Long story short, an alien race ends up at war with humans and Earth is devastated as a result. Defiance springs up from the ashes after a truce is struck. Here, the various species — human, votan, castithan and many others — try to live together in peace and rebuild society from the ground up. Grant Bowler plays the new “law-keeper” in town charged with trying to keep the peace while also thwarting outside forces intent on demolishing the town. 

The characters are what makes the show work. There are layers that will be peeled away as the show progresses, and plenty of depth and nuance.

“So many people gave so much to me, gave their stories. It was important for me to pay it forward.”

Everyone, it seems, has a back story that will play out in due course, including Kenya, who is also the sister of the mayor (played by Benz) and a (financial at least) love interest of the law-keeper, setting up a potentially potent love triangle. But Kirshner is pretty tight-lipped about the whole sordid affair.

“I guess so, I mean, I don’t know.… Funny, I know what’s going to happen, but you don’t,” says Kirshner, refusing to give away any plot details. “Definitely, what’s great is the way in which Kenya handles her relationships, which is very much the way complicated women handle relationships. She is able to articulate that on screen.”

Another point of pride for Kirshner is the Canadian crew that worked their magic on a back lot in Scarborough.

“They were so fantastic; it was so nice,” says Kirshner. “There was so much Canadian talent that worked on this show. It was almost like being a kid and watching these fantastic people on the crew who were given complete creative licence. I’m very proud of that.”

The show is also unique in its combination of television and massively multiplayer online gaming. (Ask your kids. They’ll explain it to you.)

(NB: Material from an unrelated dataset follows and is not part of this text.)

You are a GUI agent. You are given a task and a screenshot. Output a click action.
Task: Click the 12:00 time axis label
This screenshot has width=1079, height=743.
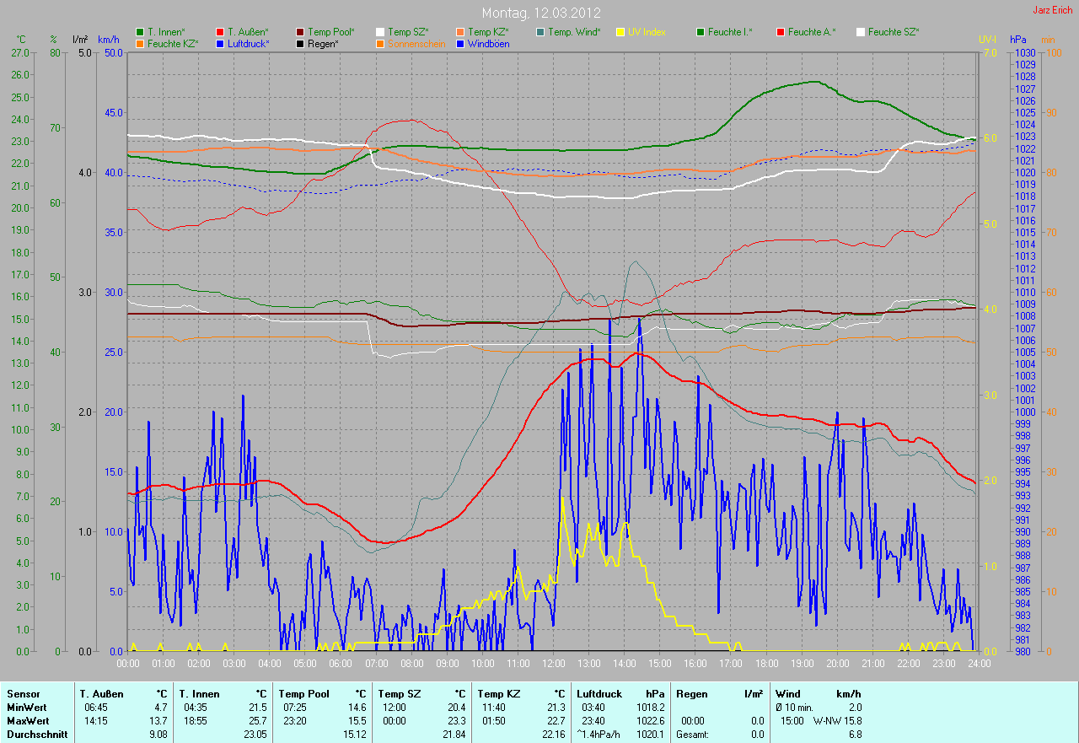tap(553, 664)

An added bonus, for Kirshner, the taping of the show represented the longest time she’s been able to spend in Toronto since she was just a teenager growing up in the shadow of Casa Loma. 

Kirshner still loves walking her dog, Rainbow, along the ravine in Sir Winston Churchill Park in the neighbourhood and counts the grass under the old crabapple trees at Spadina House as one of her favourite places in the city.

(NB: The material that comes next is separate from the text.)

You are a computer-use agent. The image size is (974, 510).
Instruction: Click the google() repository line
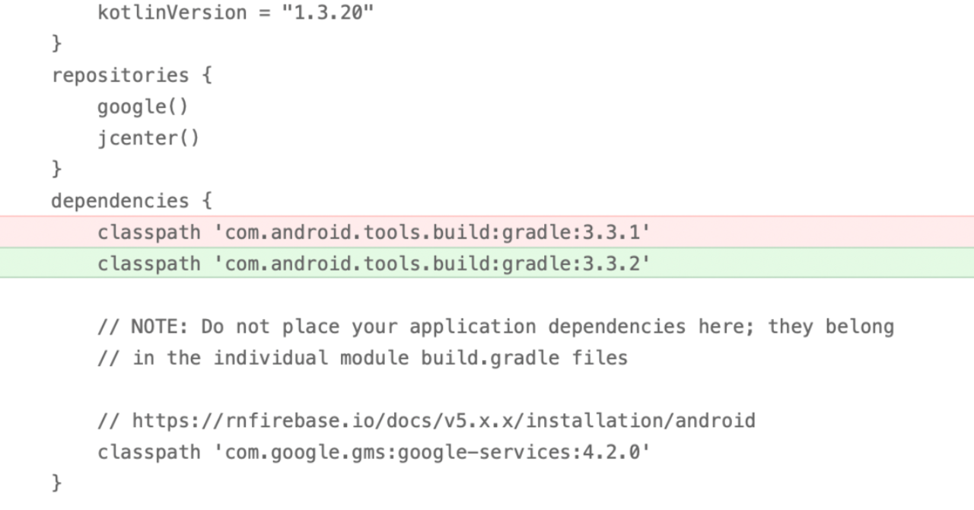click(142, 107)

“My dad and I like to lie under those trees in the summer and just talk about life,” she says.

Kirshner attended Forest Hill Collegiate Institute and Jarvis Collegiate before heading to McGill University in Montreal. She made her acting debut in the 1993 Denys Arcand film Love & Human Remains, a film in which she played a dominatrix.

Not one to shy away from controversial sexually charged roles, even back in the ’90s as a teenager, she played an exotic dancer in her next film, Atom Egoyan’s Exotica. She starred as Jenny Schecter on The L Word for all six seasons, from 2004 to 2009.

But Kirshner has also had a passion for writing — her dad worked at the Canadian Jewish News, and her sister Lauren is also an author. After 9/11, Kirshner decided to go ahead with her I Live Here project — more than seven years in the making — despite some serious second thoughts before her first trip to Ingushetia beside Chechnya.

I Live Here was published in 2008 with proceeds going to Amnesty International and the I Live Here Foundation. But the story didn’t end there.

“When we were in Malawi, we visited a juvenile prison, and I decided, actually very quickly, that we needed to build a school,” Kirshner explains. “Little did I know how difficult it was to build a school. But we did it. We actually built a school structure — it is actually a full-time school — and it has actually come to be mandatory to attend school.”

“I feel like it was my way, my small way,” she continues. “So many people gave so much to me, gave their stories. It was important for me to pay it forward.”

She’s an interesting person, this Mia Kirshner. She has layers, and much depth, not unlike her Defiance character Kenya. And Torontonians should probably make it a point of pride to remind people that she’s one of ours. And one of the good ones.